Stored entries
□ □ □ □ □

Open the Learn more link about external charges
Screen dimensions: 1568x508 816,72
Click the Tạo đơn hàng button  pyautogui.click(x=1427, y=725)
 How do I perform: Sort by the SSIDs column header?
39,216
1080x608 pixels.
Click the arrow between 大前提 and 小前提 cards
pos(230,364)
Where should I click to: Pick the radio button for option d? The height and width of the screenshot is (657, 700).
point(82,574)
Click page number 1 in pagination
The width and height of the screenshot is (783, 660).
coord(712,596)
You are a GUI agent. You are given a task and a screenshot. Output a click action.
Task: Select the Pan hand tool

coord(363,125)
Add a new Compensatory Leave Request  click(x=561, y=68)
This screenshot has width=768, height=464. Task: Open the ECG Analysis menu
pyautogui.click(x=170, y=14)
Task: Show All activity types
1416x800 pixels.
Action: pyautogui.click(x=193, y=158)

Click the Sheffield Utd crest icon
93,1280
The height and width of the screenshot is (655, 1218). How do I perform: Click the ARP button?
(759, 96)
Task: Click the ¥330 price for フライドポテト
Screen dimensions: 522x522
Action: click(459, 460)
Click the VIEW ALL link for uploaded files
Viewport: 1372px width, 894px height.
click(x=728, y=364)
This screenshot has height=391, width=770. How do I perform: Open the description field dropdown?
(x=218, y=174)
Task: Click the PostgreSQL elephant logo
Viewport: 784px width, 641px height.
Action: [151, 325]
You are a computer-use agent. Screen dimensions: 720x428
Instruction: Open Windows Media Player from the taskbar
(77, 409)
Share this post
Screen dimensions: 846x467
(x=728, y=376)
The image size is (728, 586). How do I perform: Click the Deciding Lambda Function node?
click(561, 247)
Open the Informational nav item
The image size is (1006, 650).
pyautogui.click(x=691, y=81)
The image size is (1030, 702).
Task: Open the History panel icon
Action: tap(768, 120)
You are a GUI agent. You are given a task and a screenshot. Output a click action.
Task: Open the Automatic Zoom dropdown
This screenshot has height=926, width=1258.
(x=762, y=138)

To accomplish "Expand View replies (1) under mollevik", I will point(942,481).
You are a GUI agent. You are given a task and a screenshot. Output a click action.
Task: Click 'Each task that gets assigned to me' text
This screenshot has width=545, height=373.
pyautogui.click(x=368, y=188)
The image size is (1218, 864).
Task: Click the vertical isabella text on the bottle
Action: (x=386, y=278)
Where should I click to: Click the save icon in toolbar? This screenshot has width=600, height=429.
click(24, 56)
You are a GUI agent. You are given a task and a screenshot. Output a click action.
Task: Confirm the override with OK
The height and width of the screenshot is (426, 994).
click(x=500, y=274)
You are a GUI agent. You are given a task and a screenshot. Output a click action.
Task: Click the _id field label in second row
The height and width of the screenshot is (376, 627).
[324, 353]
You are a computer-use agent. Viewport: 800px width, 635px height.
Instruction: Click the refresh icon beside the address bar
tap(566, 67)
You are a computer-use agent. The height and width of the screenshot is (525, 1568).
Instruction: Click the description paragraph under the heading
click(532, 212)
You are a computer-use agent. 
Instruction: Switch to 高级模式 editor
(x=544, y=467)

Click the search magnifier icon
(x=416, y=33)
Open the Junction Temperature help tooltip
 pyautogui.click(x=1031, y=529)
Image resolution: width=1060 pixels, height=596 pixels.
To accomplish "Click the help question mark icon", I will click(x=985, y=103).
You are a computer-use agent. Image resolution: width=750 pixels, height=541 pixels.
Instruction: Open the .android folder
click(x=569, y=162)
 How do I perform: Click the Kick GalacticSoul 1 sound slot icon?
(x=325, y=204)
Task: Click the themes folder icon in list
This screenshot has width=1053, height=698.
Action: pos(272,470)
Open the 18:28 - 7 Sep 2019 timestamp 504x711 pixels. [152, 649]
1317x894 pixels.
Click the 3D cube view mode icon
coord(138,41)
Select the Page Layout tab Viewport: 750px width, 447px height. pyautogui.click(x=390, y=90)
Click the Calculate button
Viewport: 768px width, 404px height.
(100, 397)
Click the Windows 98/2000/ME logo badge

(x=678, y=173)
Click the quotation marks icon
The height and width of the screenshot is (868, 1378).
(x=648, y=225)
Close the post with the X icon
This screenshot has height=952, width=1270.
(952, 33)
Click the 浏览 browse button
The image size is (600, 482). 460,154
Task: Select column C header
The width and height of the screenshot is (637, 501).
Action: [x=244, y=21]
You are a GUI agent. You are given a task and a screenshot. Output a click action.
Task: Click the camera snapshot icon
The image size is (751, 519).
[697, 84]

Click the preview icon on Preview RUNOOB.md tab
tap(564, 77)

□ □ □ □ □

- _Task to carry out_
State how many lines of the data include the word "accomplish", with nothing else.

- _Answer for this exercise_
2